チップ１００上で、まず、試料溶液は、流入口からシリンジポンプあるいは、空気圧などの脈流が発生しない、細胞導入手段によってマイクロ流路１０２に導入される。マイクロ流路に導入された細胞を含む試料液は、細胞選別部の前段に配置された細胞検出領域において、細胞を計測して、その各細胞の種類を判定した後に、上流から下流への流れに垂直な方向への外力を加えることの有無によって、細胞選別部分岐部において分岐する２つの流域である第一の流出口１０５と第二の流出口１０６のいずれかに誘導するものとなる。

図３に、血中で孤立細胞として流れる健全な細胞試料３０１、３０２と、がん細胞等の細胞集団あるいは細胞塊として血中を流れる細胞試料３０３、３０４との識別の指標の一例を示す。血中では、健全な細胞は孤立１細胞の状態で存在しており、その形状の画像取得による２次元形状は、円形あるいは楕円形となる。他方、がん細胞等の細胞集団あるいは細胞塊となっている細胞試料は、サイズが孤立１細胞より大きなことが指標の一つとなることは当然であるが、さらに、その２次元像については、細胞が結合していることから、円形あるいは楕円形から外れた形状となっている。
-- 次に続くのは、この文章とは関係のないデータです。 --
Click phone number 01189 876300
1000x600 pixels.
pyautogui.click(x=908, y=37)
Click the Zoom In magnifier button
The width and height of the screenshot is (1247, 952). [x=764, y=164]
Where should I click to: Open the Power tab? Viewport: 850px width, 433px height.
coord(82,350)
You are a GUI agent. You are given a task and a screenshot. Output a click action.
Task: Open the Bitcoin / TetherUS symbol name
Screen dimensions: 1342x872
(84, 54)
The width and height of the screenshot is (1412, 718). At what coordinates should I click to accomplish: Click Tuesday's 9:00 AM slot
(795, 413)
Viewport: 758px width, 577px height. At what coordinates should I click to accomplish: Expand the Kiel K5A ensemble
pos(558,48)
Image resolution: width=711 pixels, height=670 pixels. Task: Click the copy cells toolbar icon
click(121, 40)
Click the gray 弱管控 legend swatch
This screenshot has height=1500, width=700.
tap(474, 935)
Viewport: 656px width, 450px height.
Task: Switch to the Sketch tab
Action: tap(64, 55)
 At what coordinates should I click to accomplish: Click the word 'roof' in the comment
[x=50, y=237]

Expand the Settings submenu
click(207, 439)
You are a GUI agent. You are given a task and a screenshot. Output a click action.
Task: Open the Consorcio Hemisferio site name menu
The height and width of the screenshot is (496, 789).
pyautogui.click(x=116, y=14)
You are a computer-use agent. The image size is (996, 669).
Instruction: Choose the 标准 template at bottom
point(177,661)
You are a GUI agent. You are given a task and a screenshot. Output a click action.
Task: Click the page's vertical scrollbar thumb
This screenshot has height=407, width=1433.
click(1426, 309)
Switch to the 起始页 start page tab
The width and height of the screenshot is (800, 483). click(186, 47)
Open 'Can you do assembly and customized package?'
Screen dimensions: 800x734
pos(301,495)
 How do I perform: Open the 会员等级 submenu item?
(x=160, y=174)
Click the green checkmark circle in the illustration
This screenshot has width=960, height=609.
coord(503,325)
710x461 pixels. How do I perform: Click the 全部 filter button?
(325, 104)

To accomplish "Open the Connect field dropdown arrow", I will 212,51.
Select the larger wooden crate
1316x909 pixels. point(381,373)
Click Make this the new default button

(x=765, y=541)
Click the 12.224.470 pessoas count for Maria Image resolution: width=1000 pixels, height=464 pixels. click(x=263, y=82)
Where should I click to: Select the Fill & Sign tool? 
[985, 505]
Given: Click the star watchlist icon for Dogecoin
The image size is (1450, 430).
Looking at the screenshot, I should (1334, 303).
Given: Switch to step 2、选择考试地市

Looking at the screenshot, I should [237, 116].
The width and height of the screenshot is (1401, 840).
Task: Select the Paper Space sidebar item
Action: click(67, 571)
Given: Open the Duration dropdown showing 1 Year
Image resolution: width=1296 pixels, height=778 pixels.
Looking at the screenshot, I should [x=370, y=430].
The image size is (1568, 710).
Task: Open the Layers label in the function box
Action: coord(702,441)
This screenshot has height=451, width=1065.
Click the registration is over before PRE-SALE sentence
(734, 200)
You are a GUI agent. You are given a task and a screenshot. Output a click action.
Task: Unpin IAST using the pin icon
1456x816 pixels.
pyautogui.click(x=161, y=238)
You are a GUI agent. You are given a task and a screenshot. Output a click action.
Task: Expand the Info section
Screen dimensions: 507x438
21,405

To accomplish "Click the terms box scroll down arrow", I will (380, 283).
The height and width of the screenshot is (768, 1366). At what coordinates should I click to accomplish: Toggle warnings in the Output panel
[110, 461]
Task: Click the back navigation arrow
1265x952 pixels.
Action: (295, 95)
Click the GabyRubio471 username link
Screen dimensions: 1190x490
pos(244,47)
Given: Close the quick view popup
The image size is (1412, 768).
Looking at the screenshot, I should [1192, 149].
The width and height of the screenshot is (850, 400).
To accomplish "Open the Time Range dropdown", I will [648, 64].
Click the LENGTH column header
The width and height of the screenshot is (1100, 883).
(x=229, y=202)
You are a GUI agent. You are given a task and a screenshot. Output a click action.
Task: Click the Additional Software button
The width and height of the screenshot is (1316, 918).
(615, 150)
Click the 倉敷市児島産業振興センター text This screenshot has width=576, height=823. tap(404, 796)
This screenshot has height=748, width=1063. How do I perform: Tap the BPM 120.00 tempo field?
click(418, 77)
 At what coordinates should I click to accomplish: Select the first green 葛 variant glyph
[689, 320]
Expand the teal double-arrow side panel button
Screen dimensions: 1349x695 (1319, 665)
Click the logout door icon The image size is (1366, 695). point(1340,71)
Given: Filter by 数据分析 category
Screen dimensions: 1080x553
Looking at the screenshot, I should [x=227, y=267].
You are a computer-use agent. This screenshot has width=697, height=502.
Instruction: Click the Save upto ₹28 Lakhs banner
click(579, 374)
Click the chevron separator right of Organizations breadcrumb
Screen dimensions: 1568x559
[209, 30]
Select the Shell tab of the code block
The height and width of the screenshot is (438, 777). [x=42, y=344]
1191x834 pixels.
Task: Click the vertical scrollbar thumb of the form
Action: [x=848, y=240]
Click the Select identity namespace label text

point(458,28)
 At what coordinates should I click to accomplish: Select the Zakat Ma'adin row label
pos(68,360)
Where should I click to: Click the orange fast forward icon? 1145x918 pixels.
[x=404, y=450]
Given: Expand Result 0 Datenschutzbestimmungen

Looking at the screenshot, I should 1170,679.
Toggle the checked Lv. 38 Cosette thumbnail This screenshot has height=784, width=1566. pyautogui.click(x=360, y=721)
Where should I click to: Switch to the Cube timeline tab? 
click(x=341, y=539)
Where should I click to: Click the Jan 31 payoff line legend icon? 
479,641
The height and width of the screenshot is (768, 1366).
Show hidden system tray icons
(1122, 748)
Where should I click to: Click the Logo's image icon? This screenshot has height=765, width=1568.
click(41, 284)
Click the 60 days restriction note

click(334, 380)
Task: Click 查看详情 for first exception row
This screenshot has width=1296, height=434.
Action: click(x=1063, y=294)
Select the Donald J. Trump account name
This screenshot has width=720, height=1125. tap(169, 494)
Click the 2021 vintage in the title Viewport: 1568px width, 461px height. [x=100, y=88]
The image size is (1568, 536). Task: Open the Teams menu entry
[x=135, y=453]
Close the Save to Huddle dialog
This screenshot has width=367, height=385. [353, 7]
したがって、取得した細胞試料の画像から、これらの細胞試料が、どの程度のサイズであるか、そして、その形状が、どの程度、円形、あるいは楕円形から外れているかを定量的に計測することによって、細胞試料が細胞集団、あるいは細胞塊であるかを判別することができる。

本発明は、血中の微量な対象細胞を細胞が集団化しているかどうかという指標で分離精製して、その対象細胞の正確な遺伝子情報、発現情報の解析、再培養等を行うために有用である。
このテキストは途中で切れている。